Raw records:
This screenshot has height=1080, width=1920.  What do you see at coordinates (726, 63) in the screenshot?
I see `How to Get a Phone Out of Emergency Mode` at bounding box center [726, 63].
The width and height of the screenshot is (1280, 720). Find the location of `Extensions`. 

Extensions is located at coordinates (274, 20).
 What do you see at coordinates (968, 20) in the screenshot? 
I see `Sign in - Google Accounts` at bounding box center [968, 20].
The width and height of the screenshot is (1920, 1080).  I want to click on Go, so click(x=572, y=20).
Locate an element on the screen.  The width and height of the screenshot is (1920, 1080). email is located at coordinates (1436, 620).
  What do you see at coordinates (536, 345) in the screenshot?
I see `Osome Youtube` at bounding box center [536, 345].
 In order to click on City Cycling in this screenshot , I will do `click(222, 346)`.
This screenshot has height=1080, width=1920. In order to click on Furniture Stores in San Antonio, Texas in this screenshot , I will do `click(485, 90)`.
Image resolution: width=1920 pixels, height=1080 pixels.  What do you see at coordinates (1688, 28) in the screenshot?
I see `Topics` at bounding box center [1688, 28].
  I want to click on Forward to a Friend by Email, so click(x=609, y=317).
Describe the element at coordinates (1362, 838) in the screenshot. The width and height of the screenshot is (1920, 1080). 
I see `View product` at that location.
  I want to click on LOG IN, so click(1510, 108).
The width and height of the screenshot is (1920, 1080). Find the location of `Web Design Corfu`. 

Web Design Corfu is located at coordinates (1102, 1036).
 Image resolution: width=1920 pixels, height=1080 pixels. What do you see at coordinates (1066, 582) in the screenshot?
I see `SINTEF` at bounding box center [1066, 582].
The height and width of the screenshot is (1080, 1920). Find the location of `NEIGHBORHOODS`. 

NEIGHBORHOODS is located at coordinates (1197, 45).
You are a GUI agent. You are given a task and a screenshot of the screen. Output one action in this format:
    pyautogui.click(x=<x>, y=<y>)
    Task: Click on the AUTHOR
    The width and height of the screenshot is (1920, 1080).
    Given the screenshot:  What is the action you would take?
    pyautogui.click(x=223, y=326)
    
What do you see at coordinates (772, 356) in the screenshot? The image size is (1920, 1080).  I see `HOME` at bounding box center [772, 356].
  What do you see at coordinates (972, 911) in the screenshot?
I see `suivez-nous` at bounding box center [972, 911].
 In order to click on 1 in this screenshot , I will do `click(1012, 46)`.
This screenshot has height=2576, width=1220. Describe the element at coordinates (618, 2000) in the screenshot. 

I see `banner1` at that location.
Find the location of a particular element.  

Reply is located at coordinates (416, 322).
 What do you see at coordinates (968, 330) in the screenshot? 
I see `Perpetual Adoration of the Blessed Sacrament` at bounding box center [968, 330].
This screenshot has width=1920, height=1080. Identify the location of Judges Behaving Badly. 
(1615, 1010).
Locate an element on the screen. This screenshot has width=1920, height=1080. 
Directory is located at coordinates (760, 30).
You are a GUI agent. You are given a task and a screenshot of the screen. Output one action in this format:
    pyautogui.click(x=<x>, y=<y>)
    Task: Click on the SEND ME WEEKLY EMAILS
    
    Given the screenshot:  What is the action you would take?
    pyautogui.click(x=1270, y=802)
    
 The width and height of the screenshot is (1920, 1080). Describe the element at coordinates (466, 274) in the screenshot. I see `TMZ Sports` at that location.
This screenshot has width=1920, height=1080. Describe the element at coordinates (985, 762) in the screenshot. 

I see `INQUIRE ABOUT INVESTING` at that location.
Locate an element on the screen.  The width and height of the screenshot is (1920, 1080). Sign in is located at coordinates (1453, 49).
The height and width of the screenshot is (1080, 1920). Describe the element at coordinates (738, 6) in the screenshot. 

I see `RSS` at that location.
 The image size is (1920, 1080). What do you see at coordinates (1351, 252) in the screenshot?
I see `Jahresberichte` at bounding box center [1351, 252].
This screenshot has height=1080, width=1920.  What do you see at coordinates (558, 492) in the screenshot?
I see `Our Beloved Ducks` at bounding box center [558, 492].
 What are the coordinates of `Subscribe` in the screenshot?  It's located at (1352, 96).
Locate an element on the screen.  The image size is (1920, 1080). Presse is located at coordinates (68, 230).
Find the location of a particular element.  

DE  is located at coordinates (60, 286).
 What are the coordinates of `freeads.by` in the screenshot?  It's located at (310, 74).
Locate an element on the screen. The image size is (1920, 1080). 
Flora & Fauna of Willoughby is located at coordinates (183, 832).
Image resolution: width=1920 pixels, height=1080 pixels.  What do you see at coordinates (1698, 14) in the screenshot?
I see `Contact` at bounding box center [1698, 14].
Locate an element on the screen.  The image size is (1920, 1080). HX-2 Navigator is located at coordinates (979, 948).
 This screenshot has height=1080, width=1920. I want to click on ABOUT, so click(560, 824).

__What the task asks__: Print, word for word, the lines from the one containing "The width and height of the screenshot is (1920, 1080). Find" through the one containing "pyautogui.click(x=223, y=326)", including both of those lines.

__Exercise result__:
The width and height of the screenshot is (1920, 1080). Find the location of `Web Design Corfu`. 

Web Design Corfu is located at coordinates (1102, 1036).
 Image resolution: width=1920 pixels, height=1080 pixels. What do you see at coordinates (1066, 582) in the screenshot?
I see `SINTEF` at bounding box center [1066, 582].
The height and width of the screenshot is (1080, 1920). Find the location of `NEIGHBORHOODS`. 

NEIGHBORHOODS is located at coordinates (1197, 45).
You are a GUI agent. You are given a task and a screenshot of the screen. Output one action in this format:
    pyautogui.click(x=<x>, y=<y>)
    Task: Click on the AUTHOR
    The width and height of the screenshot is (1920, 1080).
    Given the screenshot:  What is the action you would take?
    pyautogui.click(x=223, y=326)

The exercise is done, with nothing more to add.